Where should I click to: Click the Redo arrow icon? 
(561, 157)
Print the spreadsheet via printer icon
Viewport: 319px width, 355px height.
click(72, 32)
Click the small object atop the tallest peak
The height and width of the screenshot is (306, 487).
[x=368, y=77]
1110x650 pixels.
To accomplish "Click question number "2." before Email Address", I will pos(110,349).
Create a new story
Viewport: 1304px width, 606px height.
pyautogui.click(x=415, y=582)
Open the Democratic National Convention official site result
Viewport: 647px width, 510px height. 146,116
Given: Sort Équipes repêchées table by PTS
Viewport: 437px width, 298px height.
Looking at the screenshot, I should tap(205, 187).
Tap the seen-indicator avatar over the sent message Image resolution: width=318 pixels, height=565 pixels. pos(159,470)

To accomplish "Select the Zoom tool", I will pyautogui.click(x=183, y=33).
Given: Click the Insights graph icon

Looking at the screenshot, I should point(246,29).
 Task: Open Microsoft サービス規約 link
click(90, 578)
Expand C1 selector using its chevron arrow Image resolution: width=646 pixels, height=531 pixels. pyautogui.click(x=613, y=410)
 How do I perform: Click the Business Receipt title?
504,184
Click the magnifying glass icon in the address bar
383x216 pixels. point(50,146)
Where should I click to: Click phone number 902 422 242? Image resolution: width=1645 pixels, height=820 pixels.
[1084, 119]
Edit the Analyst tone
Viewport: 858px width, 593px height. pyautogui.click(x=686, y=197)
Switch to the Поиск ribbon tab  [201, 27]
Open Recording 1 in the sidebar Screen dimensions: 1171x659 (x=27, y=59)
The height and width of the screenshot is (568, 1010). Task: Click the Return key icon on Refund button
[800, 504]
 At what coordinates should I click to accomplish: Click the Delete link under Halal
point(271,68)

### WHAT NEEDS TO BE DONE
Please retype all of the lines above, keeping every character unchanged.

### SOLUTION TO THIS EXERCISE
Where should I click to: Click the Redo arrow icon? 
(561, 157)
Print the spreadsheet via printer icon
Viewport: 319px width, 355px height.
click(72, 32)
Click the small object atop the tallest peak
The height and width of the screenshot is (306, 487).
[x=368, y=77]
1110x650 pixels.
To accomplish "Click question number "2." before Email Address", I will pos(110,349).
Create a new story
Viewport: 1304px width, 606px height.
pyautogui.click(x=415, y=582)
Open the Democratic National Convention official site result
Viewport: 647px width, 510px height. 146,116
Given: Sort Équipes repêchées table by PTS
Viewport: 437px width, 298px height.
Looking at the screenshot, I should tap(205, 187).
Tap the seen-indicator avatar over the sent message Image resolution: width=318 pixels, height=565 pixels. pos(159,470)

To accomplish "Select the Zoom tool", I will pyautogui.click(x=183, y=33).
Given: Click the Insights graph icon

Looking at the screenshot, I should point(246,29).
 Task: Open Microsoft サービス規約 link
click(90, 578)
Expand C1 selector using its chevron arrow Image resolution: width=646 pixels, height=531 pixels. pyautogui.click(x=613, y=410)
 How do I perform: Click the Business Receipt title?
504,184
Click the magnifying glass icon in the address bar
383x216 pixels. point(50,146)
Where should I click to: Click phone number 902 422 242? Image resolution: width=1645 pixels, height=820 pixels.
[1084, 119]
Edit the Analyst tone
Viewport: 858px width, 593px height. pyautogui.click(x=686, y=197)
Switch to the Поиск ribbon tab  [201, 27]
Open Recording 1 in the sidebar Screen dimensions: 1171x659 (x=27, y=59)
The height and width of the screenshot is (568, 1010). Task: Click the Return key icon on Refund button
[800, 504]
 At what coordinates should I click to accomplish: Click the Delete link under Halal
point(271,68)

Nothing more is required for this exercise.